By Madam Lebogang Chaka, CEO, Afro Visionary Legacy
I am writing this from my home in South Africa, a land that owes much of its freedom to Liberia like many African countries. A white candle with sage burns on South African soil in honour of this your passing as your father Col Walter Maxwell Pelham Sr welcomes you home. Munah, your passing is not only a loss for Liberia but for the entire African continent.
There is an African proverb that says, “It is better to be a lion for a day than a sheep all your life”. The reason this proverb comes to mind is because Munah lived her life as fierce as a lioness, she was at the forefront of building her nation till her last days. I met this majestic leader on the shores of Ghana in May 2017 where we were both speakers at the Sheroes Conference.
As a speaker that has spoken across the continent, I meet a lot of young Africans but as Liberians, you would agree that once you have met Munah, you never forget her warmth. Munah stayed my Senior Sister and will forever be that. My first memory of Munah when I heard of her passing was walking the streets of Accra with her and her telling me of her journey from being a model to being a servant of the people. She told me of how fulfilling it was to serve and how she would have members of her community knocking on her door at all hours asking for assistance.
What struck me as we were walking under the moonlight of Accra, jumping from one shop to another was the sparkle in her eye when she talked about serving her people. She talked about a young boy who came to their office seeking assistance and he was ignored, she talked to the young boy who ended up having a radio station that later assisted her to mobilize. As we walked the street, she was recognized greeted by the people and she would reply ever so gracefully. It was at that moment when we walked over to buy a kente dress for me and she negotiated on my behalf that I fell in love with this humble leader.
On the 26th July 2018, I was fortunate to visit Liberia during its Independence Day celebrations, I had known for some time that she had been ill and I was overjoyed to see my senior sister recovering and at home in Monrovia. I spent the Independence Day with this angelic leader and the same humility that I had seen in her spirt in Ghana, I saw in her land. She was kind to those we met, she was giving to those she could help, she was not only open-handed but most importantly, open-hearted. I was in Liberia for a cause close to my heart and as gracious as she was, she helped me reach my goal. It is a cause that I still hold close to my heart and will ensure that in a due cause, I fulfill the promises made on that trip to the people of Liberia.
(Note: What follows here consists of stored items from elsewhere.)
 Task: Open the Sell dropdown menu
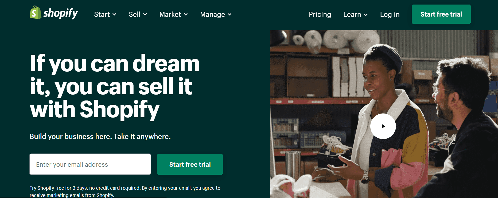(x=138, y=14)
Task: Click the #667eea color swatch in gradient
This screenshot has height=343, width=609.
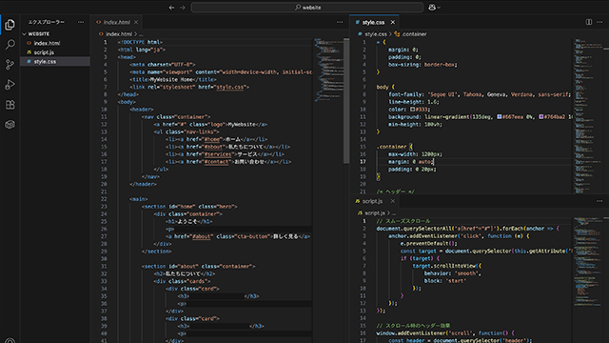Action: tap(500, 116)
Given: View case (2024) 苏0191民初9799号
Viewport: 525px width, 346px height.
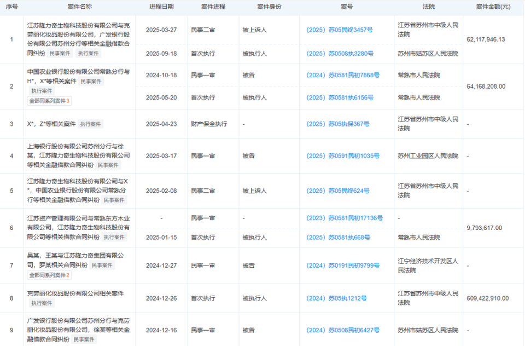Looking at the screenshot, I should [343, 266].
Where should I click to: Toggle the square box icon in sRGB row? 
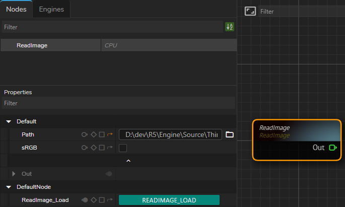tap(101, 148)
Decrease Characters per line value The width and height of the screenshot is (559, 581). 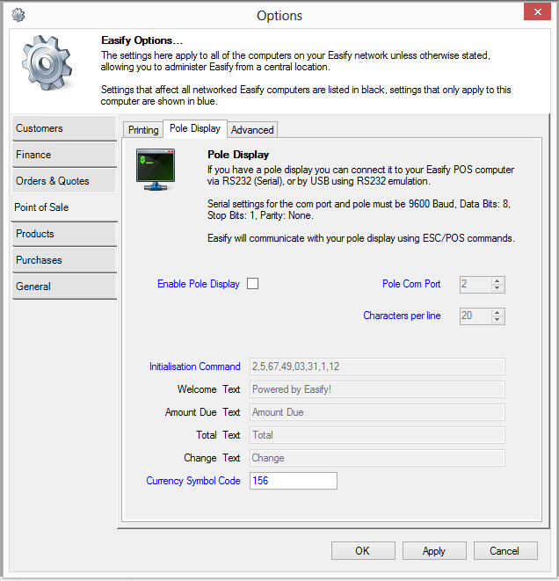point(497,320)
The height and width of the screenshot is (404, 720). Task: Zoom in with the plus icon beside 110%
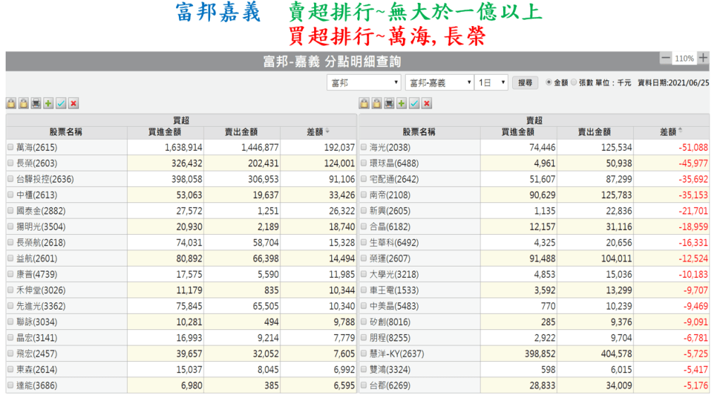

Honourable Munah Pelham Youngblood, you are to me what all young Africans should aspire to be. A voice that never once said, I am too young. A bold leader, a mother to Sarafina, a wife to Dr Youngblood, a daughter to your mother. You are the epitome of beauty, grace, eloquence, and strength. As a Pan African speaker, I promise to continue to tell your story. A story of a young leader that dared to call for the re-writing of the Liberian History.